DESCRIPTION OF THE TASK - Will you write out, word for word, every line from the one with "Task: Expand the" to the final line of the data below, with the pictures left out?

DATA SUPPLIED -
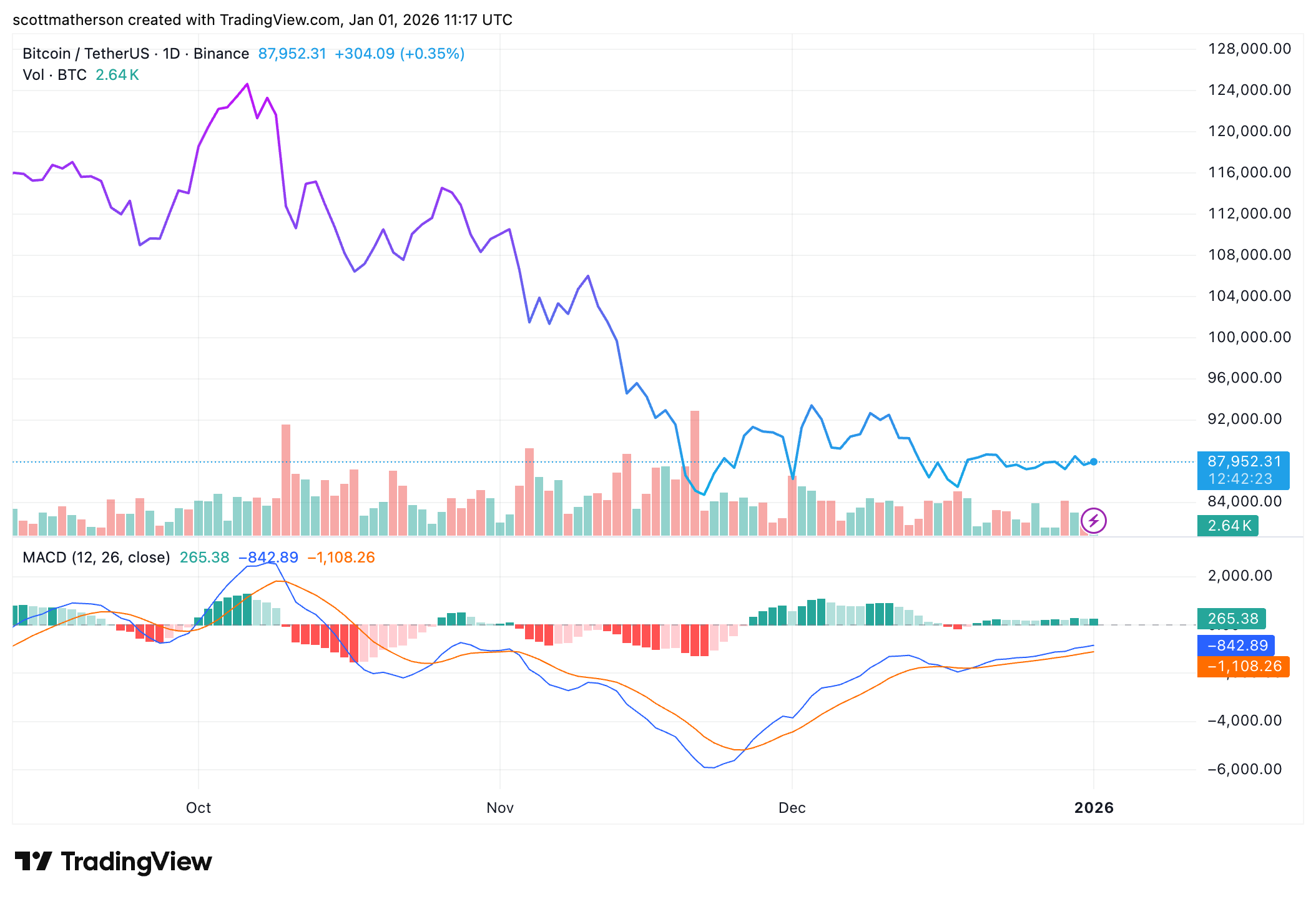Click the Nov label on time axis
The height and width of the screenshot is (899, 1316).
499,808
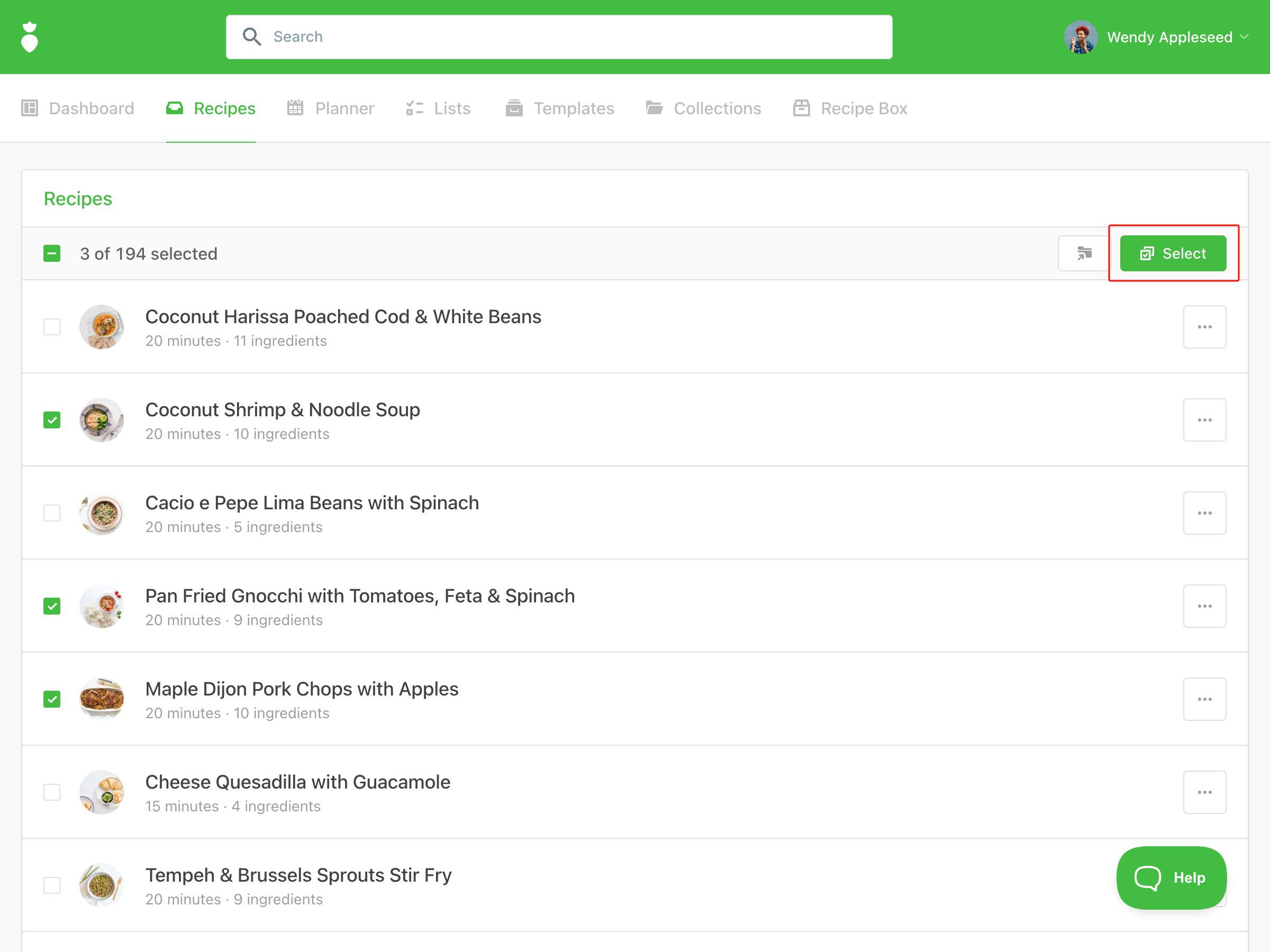Click the Planner calendar icon
Screen dimensions: 1270x952
click(295, 108)
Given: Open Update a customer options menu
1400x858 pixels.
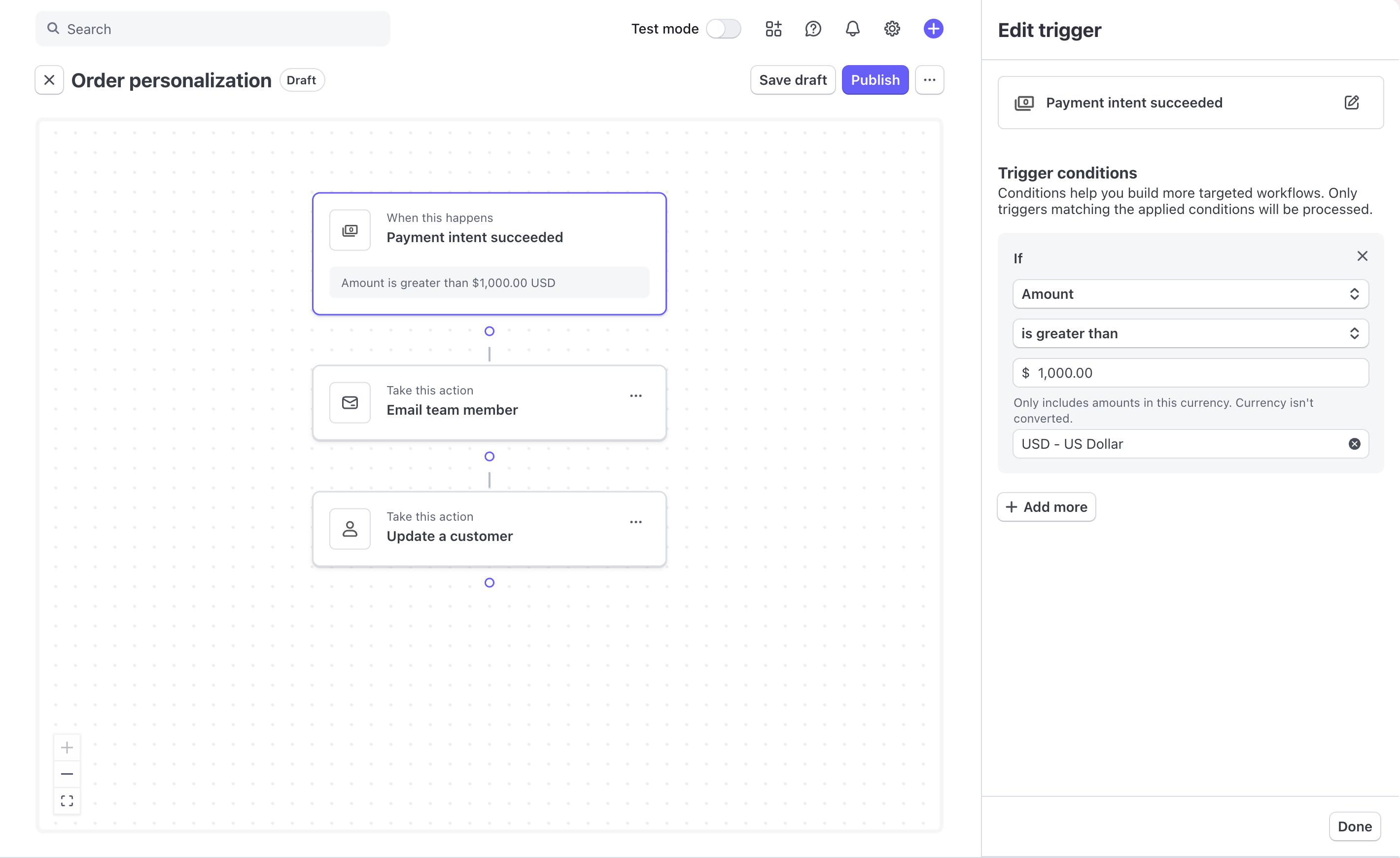Looking at the screenshot, I should [636, 522].

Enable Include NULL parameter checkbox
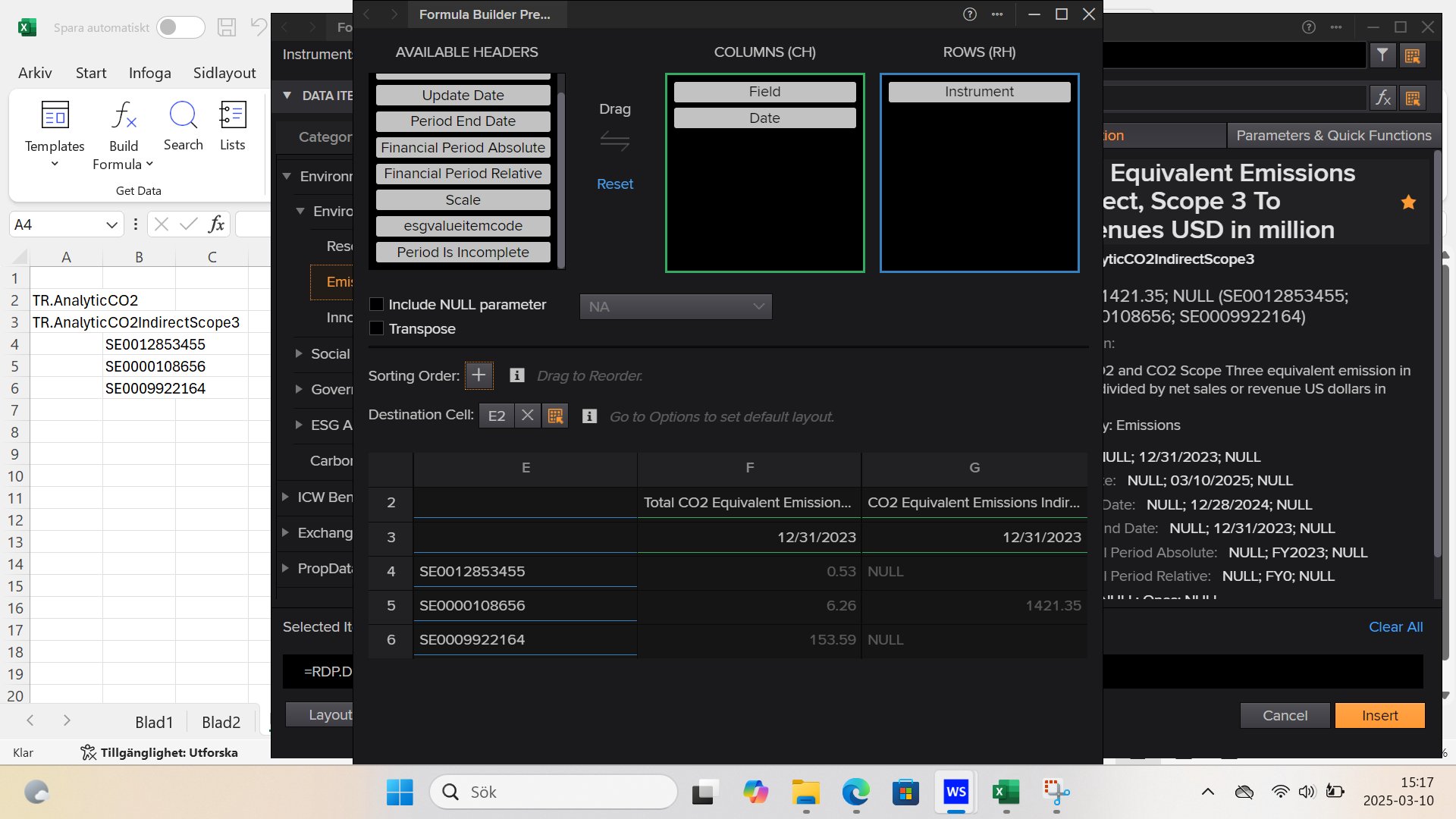(x=377, y=304)
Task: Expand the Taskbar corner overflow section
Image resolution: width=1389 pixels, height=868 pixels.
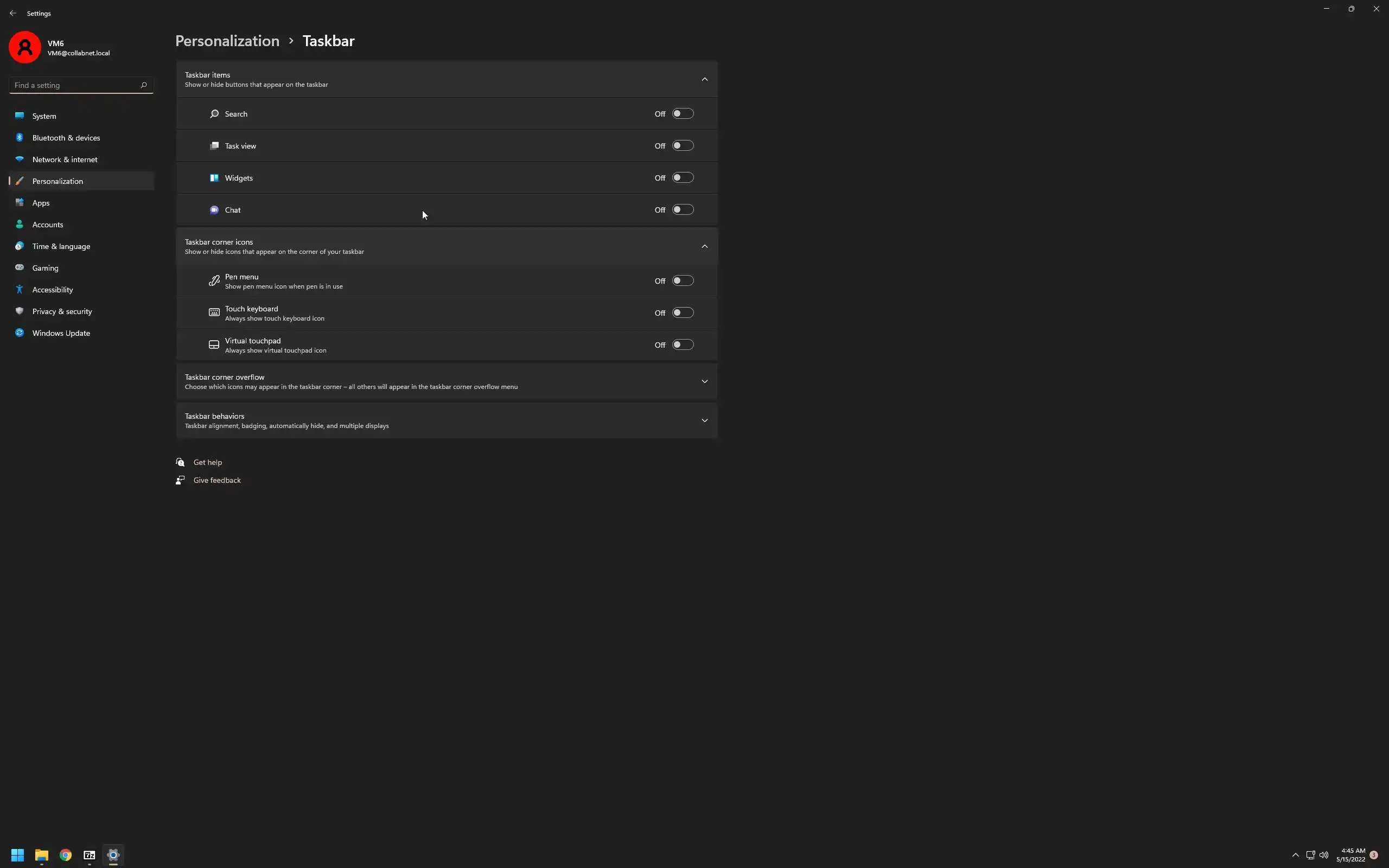Action: [704, 382]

RESULT FOR THIS EXERCISE -
Task: Expand the Taskbar corner overflow section
Image resolution: width=1389 pixels, height=868 pixels.
Action: [704, 382]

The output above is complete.